Closed
Description
Is your feature request related to a problem or challenge?
I am trying to use Sprox locally to query parquet files
Sprox currently proxies requests to an actual S3 instance or local file cache.
I would like to be able to create an EXTERNAL table to read from this instance.

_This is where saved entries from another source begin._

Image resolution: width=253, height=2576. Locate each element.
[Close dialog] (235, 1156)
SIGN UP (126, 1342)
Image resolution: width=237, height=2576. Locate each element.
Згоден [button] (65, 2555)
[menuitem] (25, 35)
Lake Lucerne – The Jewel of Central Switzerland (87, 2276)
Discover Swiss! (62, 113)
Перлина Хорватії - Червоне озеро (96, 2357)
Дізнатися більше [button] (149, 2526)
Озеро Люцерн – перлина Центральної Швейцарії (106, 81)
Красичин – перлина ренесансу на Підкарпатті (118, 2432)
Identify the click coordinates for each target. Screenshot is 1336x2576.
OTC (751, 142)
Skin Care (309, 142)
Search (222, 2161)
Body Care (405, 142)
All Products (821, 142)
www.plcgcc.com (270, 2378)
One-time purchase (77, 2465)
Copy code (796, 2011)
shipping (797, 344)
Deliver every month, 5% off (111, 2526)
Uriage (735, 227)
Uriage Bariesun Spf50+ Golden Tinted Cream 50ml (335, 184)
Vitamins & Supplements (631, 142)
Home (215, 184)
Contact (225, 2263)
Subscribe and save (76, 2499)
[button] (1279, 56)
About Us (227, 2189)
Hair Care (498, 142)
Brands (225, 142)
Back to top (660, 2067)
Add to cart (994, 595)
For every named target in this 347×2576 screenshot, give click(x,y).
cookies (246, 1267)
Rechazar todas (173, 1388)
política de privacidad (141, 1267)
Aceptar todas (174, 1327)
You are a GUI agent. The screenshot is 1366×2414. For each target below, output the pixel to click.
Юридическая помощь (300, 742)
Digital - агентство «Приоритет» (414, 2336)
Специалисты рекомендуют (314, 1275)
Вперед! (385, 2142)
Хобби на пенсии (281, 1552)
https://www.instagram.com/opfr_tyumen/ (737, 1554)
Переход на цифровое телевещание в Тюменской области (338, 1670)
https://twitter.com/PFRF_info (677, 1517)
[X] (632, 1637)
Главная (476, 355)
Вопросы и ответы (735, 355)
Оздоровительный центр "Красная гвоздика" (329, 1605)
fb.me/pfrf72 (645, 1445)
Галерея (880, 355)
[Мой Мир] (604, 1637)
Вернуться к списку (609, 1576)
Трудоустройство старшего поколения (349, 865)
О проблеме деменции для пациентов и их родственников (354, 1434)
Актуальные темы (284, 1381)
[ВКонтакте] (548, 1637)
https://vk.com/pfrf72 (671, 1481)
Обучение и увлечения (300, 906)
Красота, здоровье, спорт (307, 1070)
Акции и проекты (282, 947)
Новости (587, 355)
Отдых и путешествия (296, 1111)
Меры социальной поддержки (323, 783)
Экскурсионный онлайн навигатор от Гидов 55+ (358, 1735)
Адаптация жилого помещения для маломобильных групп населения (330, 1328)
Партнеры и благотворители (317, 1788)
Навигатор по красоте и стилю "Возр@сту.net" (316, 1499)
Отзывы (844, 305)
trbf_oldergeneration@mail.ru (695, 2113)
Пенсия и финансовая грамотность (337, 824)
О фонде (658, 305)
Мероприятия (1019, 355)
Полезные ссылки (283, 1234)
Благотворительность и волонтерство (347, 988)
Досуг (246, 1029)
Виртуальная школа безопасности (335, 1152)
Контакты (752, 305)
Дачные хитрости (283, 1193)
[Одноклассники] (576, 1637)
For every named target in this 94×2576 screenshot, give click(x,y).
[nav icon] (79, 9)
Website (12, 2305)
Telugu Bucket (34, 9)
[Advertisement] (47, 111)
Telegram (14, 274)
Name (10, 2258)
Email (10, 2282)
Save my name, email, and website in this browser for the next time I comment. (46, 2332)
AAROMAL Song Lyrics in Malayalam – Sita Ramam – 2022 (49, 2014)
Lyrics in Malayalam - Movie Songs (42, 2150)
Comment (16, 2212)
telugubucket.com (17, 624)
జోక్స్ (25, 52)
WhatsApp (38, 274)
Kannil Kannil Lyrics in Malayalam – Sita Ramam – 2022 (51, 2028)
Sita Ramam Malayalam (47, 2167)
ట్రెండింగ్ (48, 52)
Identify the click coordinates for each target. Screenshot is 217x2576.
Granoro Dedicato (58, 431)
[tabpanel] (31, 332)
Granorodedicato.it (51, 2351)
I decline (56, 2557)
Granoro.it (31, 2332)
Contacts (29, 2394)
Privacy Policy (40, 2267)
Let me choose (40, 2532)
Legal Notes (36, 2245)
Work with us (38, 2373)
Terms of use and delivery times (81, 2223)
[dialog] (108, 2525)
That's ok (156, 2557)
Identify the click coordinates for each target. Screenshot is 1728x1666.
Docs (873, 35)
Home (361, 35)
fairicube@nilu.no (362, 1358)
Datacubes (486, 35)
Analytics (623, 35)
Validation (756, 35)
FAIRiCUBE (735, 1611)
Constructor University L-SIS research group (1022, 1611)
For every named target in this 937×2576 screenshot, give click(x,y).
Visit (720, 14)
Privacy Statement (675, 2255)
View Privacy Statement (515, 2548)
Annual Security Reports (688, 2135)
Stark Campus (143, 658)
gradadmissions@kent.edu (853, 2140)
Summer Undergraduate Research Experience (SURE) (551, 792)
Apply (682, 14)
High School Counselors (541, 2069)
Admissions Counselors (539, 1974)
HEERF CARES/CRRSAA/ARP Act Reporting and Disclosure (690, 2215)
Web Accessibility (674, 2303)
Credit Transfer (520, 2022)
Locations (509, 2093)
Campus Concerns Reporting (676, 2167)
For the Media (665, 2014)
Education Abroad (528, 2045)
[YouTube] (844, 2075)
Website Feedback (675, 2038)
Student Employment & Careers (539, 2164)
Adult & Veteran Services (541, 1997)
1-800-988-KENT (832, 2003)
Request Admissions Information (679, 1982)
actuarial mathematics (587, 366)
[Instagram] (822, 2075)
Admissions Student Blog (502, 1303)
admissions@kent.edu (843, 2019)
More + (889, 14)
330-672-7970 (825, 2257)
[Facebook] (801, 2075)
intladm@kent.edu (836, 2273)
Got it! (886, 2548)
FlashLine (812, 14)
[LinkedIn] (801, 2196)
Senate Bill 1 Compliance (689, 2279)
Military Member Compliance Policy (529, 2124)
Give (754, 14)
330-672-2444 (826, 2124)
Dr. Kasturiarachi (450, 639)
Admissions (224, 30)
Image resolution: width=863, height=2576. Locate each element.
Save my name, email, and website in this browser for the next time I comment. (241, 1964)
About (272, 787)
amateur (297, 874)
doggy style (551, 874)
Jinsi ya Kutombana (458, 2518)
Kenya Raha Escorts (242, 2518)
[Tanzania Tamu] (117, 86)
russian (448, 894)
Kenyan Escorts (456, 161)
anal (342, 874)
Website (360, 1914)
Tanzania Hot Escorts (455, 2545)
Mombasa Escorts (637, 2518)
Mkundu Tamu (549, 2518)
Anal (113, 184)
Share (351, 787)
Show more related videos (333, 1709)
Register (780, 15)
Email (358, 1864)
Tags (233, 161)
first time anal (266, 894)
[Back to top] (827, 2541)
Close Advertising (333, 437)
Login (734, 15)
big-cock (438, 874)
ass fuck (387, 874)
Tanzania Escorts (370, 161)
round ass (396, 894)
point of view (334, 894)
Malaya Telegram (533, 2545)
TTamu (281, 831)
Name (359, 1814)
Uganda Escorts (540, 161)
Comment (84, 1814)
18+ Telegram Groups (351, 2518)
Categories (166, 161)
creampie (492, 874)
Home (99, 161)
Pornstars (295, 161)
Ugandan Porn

Here is how it works in DuckDB:
CREATE SECRET (
TYPE S3,
PROVIDER CREDENTIAL_CHAIN,
ENDPOINT 'localhost:8080',
USE_SSL false,
URL_STYLE path
);
select * from read_parquet('s3://sprox/sample.parquet');
Describe the solution you'd like
I would like to do something like this in datafusion-cli
:
-- Create external table
CREATE EXTERNAL TABLE sample
STORED AS PARQUET
OPTIONS(
'aws.access_key_id' 'A',
'aws.secret_access_key' 'B',
'aws.endpoint' 'http://localhost:8080',
)
LOCATION 's3://sprox/sample.parquet';
When I run that today here is the error I get
datafusion-cli -f sprox.sql
DataFusion CLI v37.0.0
Internal error: Config value "" not found on AwsOptions.
This was likely caused by a bug in DataFusion's code and we would welcome that you file an bug report in our issue tracker
Error during planning: table 'datafusion.public.sample' not found
I think this particular error is related to the fact that the config provider doesn't check for aws.endpoint
. However, even once I fixed that locally I still couldn't make the external table -- I get an error about scheme not allowed.
Describe alternatives you've considered
Note you can do this workflow using environment variables
$ (venv) andrewlamb@Andrews-MacBook-Pro:~/Software/arrow-datafusion2/datafusion-cli$ AWS_ALLOW_HTTP=true AWS_ACCESS_KEY_ID=A AWS_SECRET_ACCESS_KEY=B AWS_ENDPOINT=http://localhost:8080 datafusion-cli
DataFusion CLI v37.0.0
> CREATE EXTERNAL TABLE sample
STORED AS PARQUET
LOCATION 's3://sprox/sample.parquet';
0 row(s) fetched.
Elapsed 2.266 seconds.
Additional context
No response